■ GOAL OF THE EXERCISE ■
Only the lines from the one containing "Task: Select the 1.2 x-axis tick label" through the end of the entries are wanted, retyped exactly and without pictures.
====== RECORDS PROVIDED
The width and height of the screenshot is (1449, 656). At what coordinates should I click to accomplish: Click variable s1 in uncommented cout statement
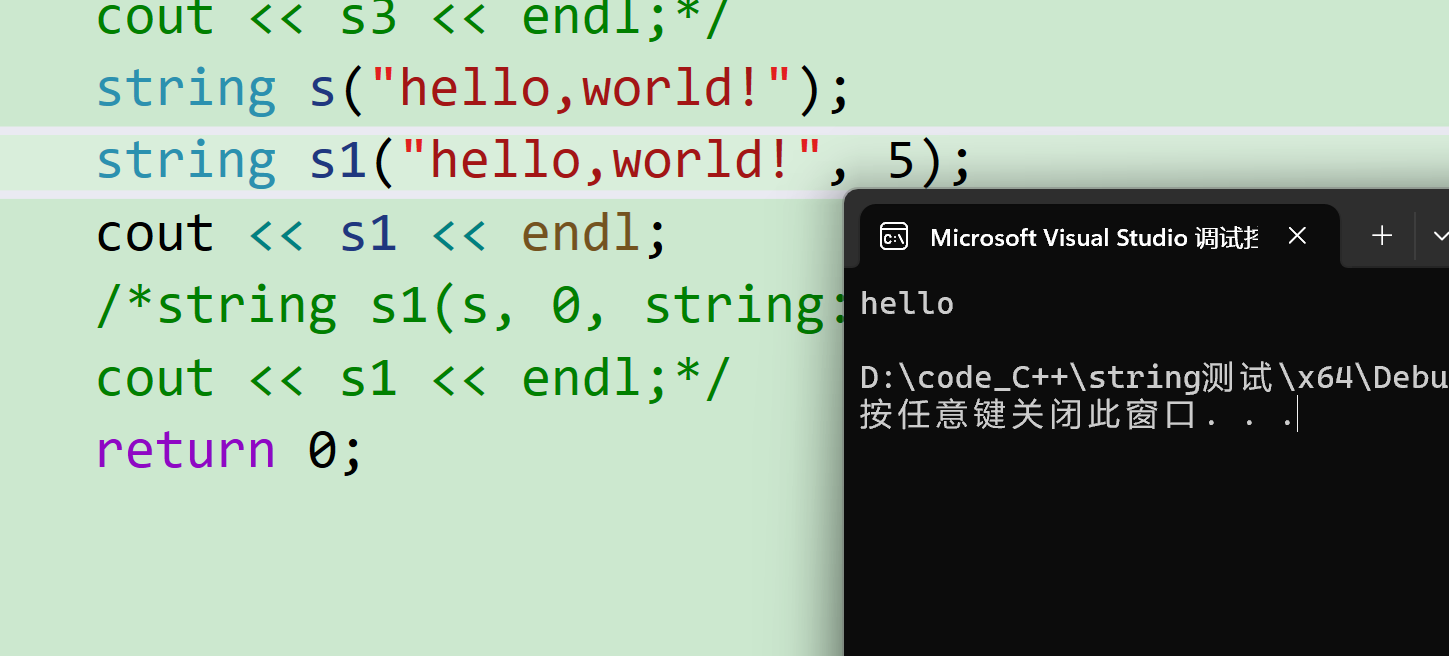368,233
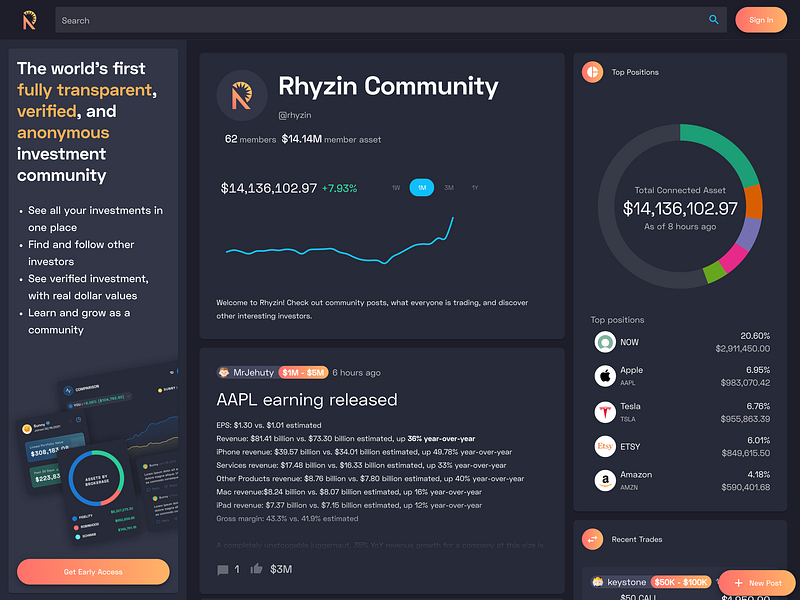The image size is (800, 600).
Task: Select the 3M chart range
Action: tap(448, 187)
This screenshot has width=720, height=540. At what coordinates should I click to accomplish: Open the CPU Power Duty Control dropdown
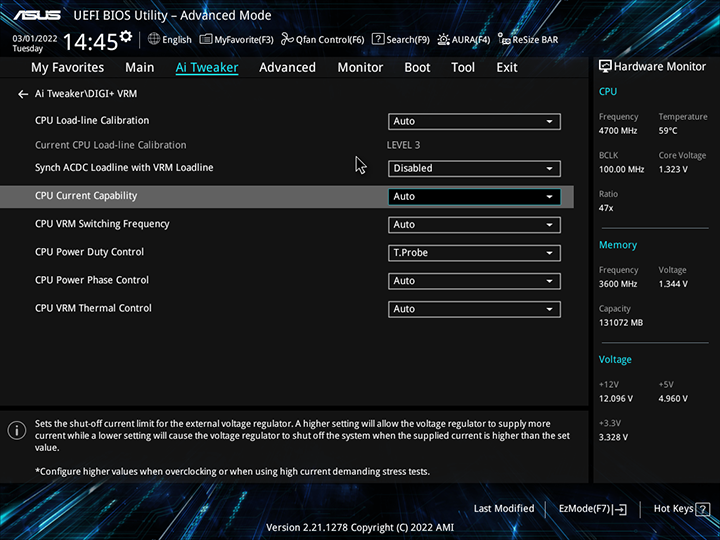point(474,253)
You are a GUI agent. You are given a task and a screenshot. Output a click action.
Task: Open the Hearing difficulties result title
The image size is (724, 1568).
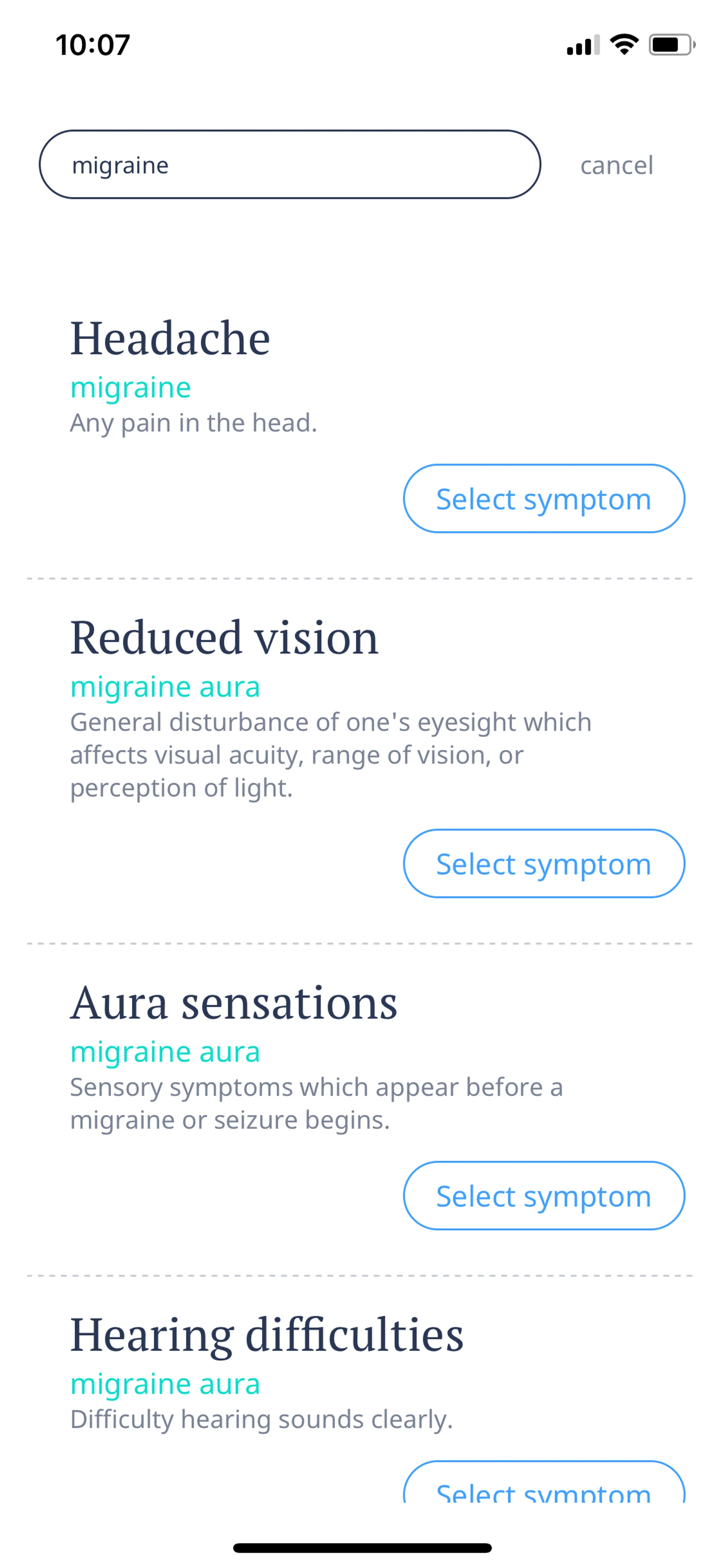(267, 1335)
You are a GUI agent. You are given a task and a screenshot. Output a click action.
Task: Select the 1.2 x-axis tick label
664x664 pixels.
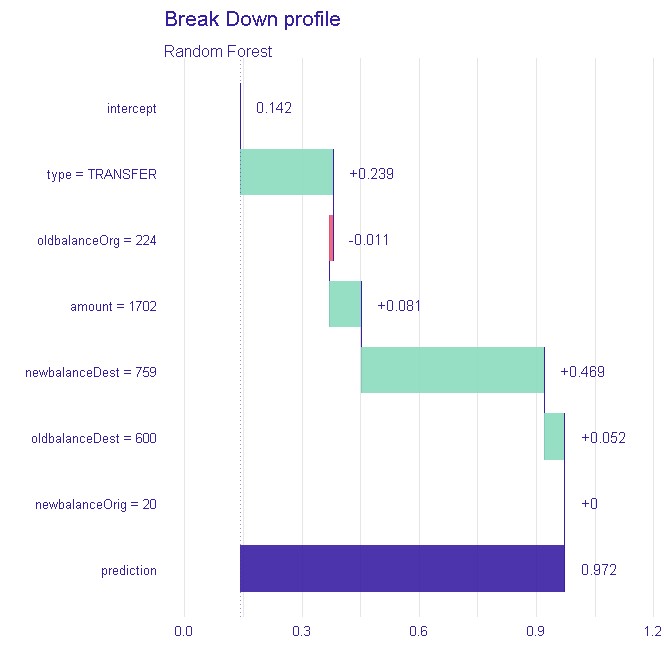pos(653,632)
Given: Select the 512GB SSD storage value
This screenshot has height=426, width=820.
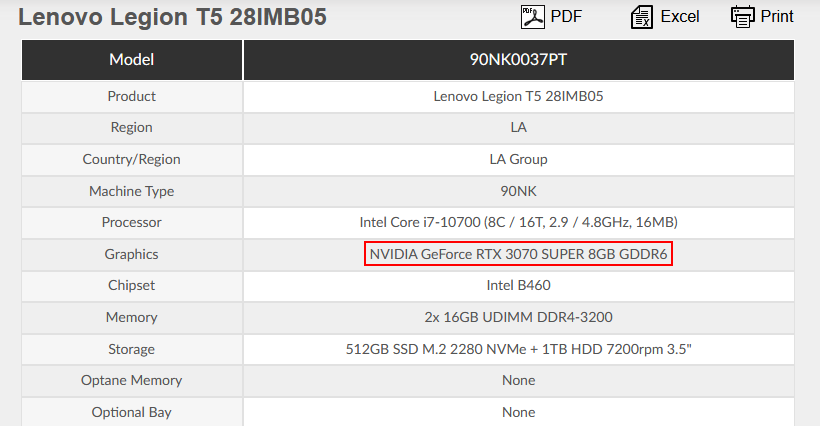Looking at the screenshot, I should (518, 349).
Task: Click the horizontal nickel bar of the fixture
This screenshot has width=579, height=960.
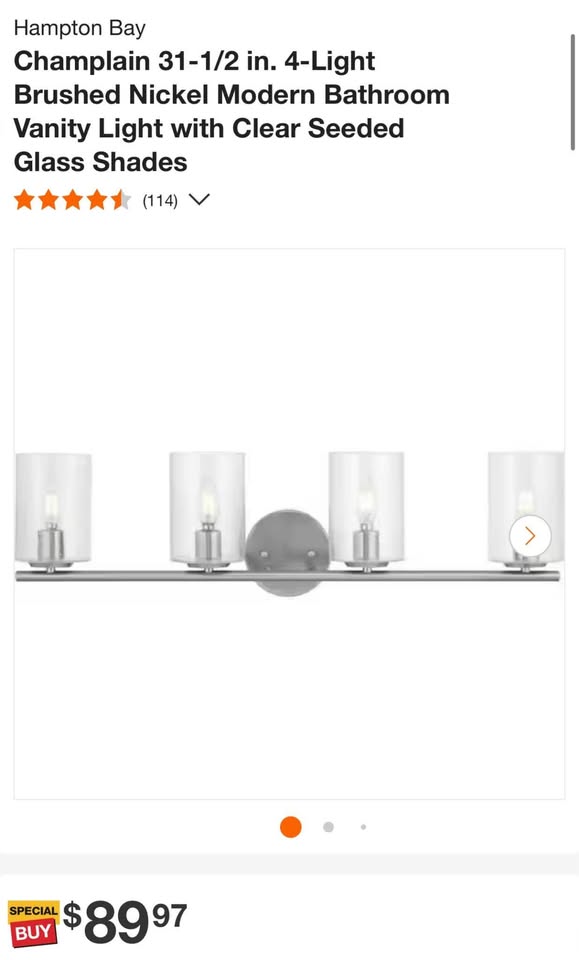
============
■ RESPONSE TO THIS EXERCISE ■
Task: Select the 1.2 x-axis tick label
664x664 pixels.
pos(653,632)
Given: Select the 512GB SSD storage value
This screenshot has height=426, width=820.
Looking at the screenshot, I should (518, 349).
Task: Click the horizontal nickel bar of the fixture
This screenshot has width=579, height=960.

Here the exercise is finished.